▶ [ПИСЬМЕННОЕ ЗАДАНИЕ A]:
Пожалуйста, ответьте по рассказу ниже: через какие ворота женщина заходила в скит?

▶ [ПОКАЗАННЫЙ ТЕКСТ]:
————————

Представьте себе, одним из вечеров читаем мы в общежитии какую-то старую, репринтного издания книжку с рассказами из оптинской жизни. Читаем вслух, как это было у нас в общежитии принято. И вот в одном из рассказов говорится о том, что некий монах в скиту заметил однажды ночью, что в северные ворота заходит торопливо женщина, молодая по виду и, пройдя по двору, быстро оглядевшись, заходит в келью одного из монахов, который жил один. Монах, свидетель этого беззакония, возмутился духом, возревновал о Господе и оскорбился. Но на первый раз ничего не предпринял. Другой раз ночью он снова увидел ту же картину и еще больше воспылал не только уже гневом, но даже отчасти и ненавистью, презрением к «падшему» своему собрату. А уж когда в третий раз он увидел эту женщину – поднял переполох, разбудил начальство и пришел с братией к «падшему» брату требовать справедливого возмездия… Но когда к тому решительно постучали и заспанный брат открыл – всем как-то сразу стало ясно, что он действительно ни при чем и ни сном ни духом, что называется, не ведает о причинах такого шумного явления братии в неурочный час. По строгом рассмотрении этого дела, неприятном, но тщательном обыске и после всех необходимых расспросов настоятель скита вынес вердикт: «Не доверяйте своим помыслам, осуждающим брата, и даже глазам своим не верьте. И уж тем более не таите свои подозрения, а сразу же выносите их на исповедь». И назначив сконфуженному «обличителю» законную епитимью, увещал его в духе святых отцов: «Зри в себя и довольно с тебя».
Вспоминаются по этому поводу слова преподобного старца Амвросия: «Подозрительности берегись как огня, потому что враг рода человеческого тем и уловляет людей в свою сеть, что все старается представить в извращенном виде – белое черным и черное белым, как поступил он с прародителями Адамом и Евою в раю».

————————

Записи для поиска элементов
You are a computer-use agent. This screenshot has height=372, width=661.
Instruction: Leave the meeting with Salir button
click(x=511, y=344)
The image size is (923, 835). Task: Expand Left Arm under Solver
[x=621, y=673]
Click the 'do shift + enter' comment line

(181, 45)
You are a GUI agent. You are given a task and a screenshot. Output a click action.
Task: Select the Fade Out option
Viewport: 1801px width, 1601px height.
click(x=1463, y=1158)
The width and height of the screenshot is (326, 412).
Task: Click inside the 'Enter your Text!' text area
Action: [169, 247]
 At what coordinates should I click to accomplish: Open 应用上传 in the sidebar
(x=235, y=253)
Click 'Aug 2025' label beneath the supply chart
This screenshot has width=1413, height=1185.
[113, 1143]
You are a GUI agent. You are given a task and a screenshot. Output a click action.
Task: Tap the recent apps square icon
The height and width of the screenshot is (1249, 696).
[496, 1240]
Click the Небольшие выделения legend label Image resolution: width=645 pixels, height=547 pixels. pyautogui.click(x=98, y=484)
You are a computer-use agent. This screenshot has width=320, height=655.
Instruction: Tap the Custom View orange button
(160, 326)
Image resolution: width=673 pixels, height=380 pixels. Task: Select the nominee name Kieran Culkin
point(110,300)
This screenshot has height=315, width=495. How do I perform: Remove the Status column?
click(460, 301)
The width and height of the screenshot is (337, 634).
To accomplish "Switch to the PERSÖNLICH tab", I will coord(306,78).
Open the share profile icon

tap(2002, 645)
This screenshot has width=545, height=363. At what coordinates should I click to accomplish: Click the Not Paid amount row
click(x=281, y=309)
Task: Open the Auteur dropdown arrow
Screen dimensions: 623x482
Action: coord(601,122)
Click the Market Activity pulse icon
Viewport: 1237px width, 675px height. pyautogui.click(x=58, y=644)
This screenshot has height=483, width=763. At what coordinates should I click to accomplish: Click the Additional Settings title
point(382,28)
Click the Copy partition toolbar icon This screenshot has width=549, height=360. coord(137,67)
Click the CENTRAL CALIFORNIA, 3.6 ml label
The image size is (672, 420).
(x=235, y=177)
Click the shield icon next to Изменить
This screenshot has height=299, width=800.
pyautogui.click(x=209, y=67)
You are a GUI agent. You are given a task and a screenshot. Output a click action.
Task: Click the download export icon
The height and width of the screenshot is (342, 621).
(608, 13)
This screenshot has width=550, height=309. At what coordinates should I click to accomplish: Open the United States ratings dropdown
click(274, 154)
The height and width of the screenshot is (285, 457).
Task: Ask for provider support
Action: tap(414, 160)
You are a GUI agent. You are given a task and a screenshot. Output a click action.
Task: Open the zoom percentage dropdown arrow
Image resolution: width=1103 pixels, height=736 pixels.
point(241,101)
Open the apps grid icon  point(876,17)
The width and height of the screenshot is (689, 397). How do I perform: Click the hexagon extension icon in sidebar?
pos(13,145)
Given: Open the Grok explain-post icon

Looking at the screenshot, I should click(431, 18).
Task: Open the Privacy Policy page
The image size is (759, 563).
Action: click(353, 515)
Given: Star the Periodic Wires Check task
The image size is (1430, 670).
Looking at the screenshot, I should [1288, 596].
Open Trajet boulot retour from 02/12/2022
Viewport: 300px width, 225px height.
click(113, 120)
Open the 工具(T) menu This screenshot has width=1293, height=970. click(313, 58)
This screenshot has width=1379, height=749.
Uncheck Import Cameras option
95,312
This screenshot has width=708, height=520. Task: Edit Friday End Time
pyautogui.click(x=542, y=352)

————————

▶ [ПИСЬМЕННОЕ ЗАДАНИЕ B]:
Укажите, в скольких строках записей выше встречается слово «should». Ответ дайте одним числом.

▶ [РЕШЕНИЕ ЗАДАНИЯ A]:
Через северные ворота.

▶ [РЕШЕНИЕ ЗАДАНИЯ B]:
6